Kann ich Excel-Daten importieren?

Ja. Pipedrive hat einen nativen CSV-Importer mit Mapping-Wizard. Du lädst die Excel-Datei als CSV hoch, weist Spalten den Pipedrive-Feldern zu und startest den Import. Wichtig vor dem Import: doppelte Kontakte zusammenführen, leere Pflichtfelder bereinigen, einheitliche Spalten-Bezeichnungen herstellen.

Funktioniert Pipedrive für deutsche Vertriebs-Teams?

Ja. Pipedrive hat eine vollständig deutsche Oberfläche, deutschsprachigen Support und dokumentiert die DSGVO-Konformität. Server stehen in der EU. Für reine DACH-Teams ist die Sprach- und Compliance-Situation unproblematisch.

Was sind die häufigsten Anfänger-Fehler?

Drei tauchen in fast jedem Onboarding auf: zu viele Pipeline-Stages (mehr als 8 Stages verwässern die Aussagekraft), fehlende Daten-Hygiene nach dem Initial-Import und kein definierter Stage-Übergang. Wer nicht festlegt, wann ein Deal eine Phase verlassen darf, hat nach 3 Wochen eine Pipeline ohne Aussagekraft.

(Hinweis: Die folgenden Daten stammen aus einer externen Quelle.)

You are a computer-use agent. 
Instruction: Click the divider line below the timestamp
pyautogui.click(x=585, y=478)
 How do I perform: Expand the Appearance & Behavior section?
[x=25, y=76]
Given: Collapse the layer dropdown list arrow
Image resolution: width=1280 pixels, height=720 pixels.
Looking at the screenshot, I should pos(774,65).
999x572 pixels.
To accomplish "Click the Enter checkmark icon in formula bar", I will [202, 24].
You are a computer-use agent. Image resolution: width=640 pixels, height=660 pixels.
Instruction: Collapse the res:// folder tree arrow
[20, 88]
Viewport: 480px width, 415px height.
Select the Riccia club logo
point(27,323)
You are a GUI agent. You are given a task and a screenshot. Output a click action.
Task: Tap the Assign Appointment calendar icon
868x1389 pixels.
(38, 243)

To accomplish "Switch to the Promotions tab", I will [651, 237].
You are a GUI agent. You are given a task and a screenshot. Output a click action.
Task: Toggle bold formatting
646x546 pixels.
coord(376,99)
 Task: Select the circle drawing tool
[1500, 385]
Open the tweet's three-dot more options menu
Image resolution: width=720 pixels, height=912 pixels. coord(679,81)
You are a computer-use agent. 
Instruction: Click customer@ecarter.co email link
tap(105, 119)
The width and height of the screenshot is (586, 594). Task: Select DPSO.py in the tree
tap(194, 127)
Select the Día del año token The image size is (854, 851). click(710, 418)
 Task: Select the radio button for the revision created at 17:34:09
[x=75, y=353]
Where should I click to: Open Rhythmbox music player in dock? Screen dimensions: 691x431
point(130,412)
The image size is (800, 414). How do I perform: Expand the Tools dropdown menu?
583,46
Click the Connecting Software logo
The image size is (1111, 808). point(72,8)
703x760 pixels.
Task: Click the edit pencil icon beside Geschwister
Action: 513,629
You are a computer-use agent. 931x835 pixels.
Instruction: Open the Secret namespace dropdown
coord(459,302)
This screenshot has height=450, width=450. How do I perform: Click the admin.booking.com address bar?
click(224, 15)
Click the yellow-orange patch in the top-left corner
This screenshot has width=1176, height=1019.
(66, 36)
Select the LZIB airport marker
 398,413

Wann ist HubSpot besser als Pipedrive?

Ab 5 Usern wird HubSpot relativ günstiger, weil das CRM-Fundament für unbegrenzt viele User kostenlos bleibt. Marketing-Bedarf (Newsletter, Landing Pages, Forms) löst HubSpot nativ, Pipedrive nur über Add-ons. Cross-Object-Reporting und Custom-Objekte sind in HubSpot deutlich stärker. Bei reinem Sales mit 1 bis 3 Vertrieblern ohne Marketing-Plan bleibt Pipedrive aber die ruhigere Wahl.